O livro de Packer trata de problemas centrais da sociedade atual. Um bom diagnóstico?

As ruínas do capitalismo

Por Marc Bassets

Fábricas fechadas, cidades quase vazias, estradas deterioradas. As paisagens de algumas regiões industriais dos Estados Unidos lembram as da Europa Central e Oriental depois da queda do Muro de Berlim. As ruínas do capitalismo não são tão distintas das ruínas do comunismo. A comparação não é exata: o capitalismo continua vivo e as suas ruínas são apenas uma parte pequena do legado. Mas um certo capitalismo deixou paisagens reconhecíveis. São as paisagens de O colapso, de George Packer, uma crônica de três décadas de desregulamentação, influência desenfreada do dinheiro na política e polarização.
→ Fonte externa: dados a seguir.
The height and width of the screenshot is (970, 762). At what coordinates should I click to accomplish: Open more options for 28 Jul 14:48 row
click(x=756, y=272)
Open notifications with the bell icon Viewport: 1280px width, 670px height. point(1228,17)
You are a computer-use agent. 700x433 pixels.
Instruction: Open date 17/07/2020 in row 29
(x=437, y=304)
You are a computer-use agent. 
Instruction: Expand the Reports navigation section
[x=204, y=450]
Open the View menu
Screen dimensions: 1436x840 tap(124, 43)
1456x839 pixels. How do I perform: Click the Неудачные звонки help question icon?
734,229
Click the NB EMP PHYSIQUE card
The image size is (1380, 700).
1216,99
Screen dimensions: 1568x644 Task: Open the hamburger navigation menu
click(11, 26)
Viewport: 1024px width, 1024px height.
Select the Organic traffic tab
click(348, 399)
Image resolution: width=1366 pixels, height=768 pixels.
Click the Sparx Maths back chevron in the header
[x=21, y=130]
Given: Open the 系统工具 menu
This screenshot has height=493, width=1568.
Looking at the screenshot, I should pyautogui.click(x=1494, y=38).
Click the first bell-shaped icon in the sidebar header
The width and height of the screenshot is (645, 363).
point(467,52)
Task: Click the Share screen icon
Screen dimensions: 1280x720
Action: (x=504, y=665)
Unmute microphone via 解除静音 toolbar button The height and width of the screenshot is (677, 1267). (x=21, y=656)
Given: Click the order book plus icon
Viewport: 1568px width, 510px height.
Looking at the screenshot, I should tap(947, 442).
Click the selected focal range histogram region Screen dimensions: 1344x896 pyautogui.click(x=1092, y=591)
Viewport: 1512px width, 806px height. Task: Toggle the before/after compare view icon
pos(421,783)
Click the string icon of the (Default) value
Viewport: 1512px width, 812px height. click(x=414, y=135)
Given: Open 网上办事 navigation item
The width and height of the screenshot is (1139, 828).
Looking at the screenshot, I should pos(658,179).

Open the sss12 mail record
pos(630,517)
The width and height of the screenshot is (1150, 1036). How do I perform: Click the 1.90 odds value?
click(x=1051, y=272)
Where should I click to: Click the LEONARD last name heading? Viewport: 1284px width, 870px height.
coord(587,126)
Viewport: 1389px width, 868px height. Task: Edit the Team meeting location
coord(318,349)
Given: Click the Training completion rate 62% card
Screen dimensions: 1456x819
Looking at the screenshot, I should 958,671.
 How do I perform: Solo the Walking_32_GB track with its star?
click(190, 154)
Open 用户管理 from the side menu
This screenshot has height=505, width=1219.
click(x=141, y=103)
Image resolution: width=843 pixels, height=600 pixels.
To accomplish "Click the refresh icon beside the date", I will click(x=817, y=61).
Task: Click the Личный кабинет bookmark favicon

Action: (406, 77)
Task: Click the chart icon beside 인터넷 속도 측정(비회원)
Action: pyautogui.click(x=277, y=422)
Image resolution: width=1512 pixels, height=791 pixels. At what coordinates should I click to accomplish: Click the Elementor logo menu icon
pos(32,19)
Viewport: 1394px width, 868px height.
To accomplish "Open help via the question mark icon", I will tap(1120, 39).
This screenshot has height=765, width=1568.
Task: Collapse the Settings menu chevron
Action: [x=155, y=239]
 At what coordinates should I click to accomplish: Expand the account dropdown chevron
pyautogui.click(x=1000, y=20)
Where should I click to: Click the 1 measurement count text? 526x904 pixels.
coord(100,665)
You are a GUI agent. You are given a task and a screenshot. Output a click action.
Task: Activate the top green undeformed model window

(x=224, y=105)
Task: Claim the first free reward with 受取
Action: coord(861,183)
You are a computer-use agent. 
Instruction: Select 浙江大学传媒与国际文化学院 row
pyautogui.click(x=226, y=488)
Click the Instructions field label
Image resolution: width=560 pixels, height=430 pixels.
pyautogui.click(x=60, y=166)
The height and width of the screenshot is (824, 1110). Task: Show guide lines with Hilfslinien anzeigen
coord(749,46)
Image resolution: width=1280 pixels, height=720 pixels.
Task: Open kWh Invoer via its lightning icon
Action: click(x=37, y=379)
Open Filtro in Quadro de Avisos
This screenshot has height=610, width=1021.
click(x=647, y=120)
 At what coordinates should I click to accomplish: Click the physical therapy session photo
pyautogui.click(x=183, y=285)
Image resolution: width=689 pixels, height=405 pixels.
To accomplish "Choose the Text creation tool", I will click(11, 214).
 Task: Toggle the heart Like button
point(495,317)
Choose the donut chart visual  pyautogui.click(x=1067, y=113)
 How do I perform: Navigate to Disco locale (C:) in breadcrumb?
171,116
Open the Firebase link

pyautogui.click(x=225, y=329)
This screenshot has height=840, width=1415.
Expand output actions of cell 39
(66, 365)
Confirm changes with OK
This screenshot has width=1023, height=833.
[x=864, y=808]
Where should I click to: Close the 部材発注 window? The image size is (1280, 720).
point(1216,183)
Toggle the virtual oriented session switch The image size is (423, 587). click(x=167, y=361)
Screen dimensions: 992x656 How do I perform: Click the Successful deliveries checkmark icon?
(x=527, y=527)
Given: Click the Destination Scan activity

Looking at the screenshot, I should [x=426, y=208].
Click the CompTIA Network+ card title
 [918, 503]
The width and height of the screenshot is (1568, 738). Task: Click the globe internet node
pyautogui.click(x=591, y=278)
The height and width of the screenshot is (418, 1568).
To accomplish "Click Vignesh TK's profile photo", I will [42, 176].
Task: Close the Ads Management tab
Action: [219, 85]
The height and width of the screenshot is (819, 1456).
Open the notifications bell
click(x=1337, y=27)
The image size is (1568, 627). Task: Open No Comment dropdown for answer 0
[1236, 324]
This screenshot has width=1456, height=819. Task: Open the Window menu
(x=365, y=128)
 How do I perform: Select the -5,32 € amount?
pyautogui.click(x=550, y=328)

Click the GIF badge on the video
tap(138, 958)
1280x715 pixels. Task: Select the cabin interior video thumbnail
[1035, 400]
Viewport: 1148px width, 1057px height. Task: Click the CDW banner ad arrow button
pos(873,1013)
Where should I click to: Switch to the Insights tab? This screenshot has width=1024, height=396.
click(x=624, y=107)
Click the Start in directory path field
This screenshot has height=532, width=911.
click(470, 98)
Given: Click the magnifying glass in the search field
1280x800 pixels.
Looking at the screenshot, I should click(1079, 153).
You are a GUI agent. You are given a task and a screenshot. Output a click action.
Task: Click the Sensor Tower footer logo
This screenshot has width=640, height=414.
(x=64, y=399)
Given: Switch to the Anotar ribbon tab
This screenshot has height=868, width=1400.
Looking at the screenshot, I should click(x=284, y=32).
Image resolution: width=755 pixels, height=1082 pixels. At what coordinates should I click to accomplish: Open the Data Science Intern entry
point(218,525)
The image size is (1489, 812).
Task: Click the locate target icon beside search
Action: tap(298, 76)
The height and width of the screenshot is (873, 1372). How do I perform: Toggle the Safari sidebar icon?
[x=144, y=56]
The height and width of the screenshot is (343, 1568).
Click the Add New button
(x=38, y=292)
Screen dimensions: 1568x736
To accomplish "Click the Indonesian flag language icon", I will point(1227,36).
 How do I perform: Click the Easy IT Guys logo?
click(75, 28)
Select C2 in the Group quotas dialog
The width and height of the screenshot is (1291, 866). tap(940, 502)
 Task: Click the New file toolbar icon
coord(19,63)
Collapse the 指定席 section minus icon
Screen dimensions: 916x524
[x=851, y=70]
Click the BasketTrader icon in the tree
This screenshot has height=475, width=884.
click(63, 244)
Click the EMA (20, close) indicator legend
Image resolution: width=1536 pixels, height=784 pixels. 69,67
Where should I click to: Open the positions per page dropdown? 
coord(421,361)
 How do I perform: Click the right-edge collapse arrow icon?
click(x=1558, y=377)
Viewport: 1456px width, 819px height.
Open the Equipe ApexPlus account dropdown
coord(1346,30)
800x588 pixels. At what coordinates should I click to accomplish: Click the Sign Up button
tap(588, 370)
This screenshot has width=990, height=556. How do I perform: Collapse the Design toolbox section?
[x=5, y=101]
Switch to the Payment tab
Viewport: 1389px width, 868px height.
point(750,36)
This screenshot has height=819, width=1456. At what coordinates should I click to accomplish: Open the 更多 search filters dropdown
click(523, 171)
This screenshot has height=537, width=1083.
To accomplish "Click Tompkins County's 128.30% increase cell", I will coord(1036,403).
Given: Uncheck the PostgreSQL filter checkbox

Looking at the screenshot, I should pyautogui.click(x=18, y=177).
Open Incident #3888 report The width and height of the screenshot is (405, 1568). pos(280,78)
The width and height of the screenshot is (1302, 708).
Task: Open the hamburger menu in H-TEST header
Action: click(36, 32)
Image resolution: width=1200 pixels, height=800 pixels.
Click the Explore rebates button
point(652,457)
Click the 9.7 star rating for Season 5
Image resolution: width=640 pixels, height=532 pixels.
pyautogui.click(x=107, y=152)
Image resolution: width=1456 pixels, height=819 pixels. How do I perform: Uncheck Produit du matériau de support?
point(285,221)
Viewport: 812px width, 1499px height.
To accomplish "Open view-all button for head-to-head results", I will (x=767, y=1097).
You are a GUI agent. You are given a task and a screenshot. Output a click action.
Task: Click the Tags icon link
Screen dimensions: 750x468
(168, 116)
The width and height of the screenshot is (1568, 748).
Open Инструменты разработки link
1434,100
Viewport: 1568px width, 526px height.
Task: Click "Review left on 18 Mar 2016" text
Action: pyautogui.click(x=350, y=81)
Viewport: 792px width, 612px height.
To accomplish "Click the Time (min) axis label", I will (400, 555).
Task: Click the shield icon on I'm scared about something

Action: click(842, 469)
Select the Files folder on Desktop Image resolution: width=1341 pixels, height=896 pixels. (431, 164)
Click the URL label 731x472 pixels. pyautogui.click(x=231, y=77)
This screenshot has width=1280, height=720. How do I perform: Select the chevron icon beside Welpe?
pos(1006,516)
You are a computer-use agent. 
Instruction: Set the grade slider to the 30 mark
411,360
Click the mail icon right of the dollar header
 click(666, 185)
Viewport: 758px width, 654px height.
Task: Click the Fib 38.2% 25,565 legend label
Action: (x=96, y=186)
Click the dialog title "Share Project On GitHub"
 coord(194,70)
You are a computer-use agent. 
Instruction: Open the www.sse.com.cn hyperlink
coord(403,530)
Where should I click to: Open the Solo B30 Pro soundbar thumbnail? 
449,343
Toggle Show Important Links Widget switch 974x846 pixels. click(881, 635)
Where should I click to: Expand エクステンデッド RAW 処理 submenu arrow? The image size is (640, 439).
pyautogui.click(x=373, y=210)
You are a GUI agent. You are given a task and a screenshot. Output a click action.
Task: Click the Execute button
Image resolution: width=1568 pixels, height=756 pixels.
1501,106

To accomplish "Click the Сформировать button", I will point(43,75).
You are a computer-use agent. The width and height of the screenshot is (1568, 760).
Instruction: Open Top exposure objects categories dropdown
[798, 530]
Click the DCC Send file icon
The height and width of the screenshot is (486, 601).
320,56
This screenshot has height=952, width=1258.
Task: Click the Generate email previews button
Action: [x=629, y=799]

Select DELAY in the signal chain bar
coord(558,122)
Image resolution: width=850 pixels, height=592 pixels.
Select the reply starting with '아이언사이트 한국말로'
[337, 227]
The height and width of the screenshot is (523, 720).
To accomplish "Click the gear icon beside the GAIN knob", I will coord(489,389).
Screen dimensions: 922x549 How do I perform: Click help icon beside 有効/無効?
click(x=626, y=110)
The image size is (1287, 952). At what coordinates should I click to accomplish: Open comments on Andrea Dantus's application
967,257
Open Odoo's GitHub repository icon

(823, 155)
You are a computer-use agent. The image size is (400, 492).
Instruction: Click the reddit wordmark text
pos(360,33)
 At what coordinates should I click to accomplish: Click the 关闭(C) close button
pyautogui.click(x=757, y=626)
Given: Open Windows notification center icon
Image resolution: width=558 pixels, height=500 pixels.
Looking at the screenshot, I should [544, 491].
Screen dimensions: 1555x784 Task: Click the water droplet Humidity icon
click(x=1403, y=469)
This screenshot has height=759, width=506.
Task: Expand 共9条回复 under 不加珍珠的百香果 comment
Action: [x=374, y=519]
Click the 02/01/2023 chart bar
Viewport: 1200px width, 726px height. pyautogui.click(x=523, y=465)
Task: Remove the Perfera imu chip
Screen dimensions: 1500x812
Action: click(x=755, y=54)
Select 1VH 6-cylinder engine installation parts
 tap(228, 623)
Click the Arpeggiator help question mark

A desigualdade de renda dos Estados Unidos parece a de países como Jamaica e Argentina. O elevador está emperrado. Os salários reais da classe trabalhadora norte-americana quase não aumentaram desde os anos setenta; os 1% com mais renda estão aproximadamente 165% mais ricos, segundo dados do prêmio Nobel Paul Krugman.

O que transforma O colapso em um dos grandes romances, uma grande crônica da América do século XXI, não são apenas as virtudes jornalísticas e literárias, mas a habilidade de abordar alguns dos problemas centrais dos nossos tempos. Por que o discurso da senadora Elizabeth Warren contra Wall Street triunfa? Por que, apesar da recuperação econômica, os norte-americanos continuam insatisfeitos? Por que esse pessimismo e essa sensação de declínio na maior economia do mundo? O colapso oferece respostas. O livro é uma elegia do país que Franklin Roosevelt construiu nos anos trinta - um modelo social-democrata no qual o Estado protege e redistribui - e que começou a ser questionado nos anos oitenta, com Ronald Reagan.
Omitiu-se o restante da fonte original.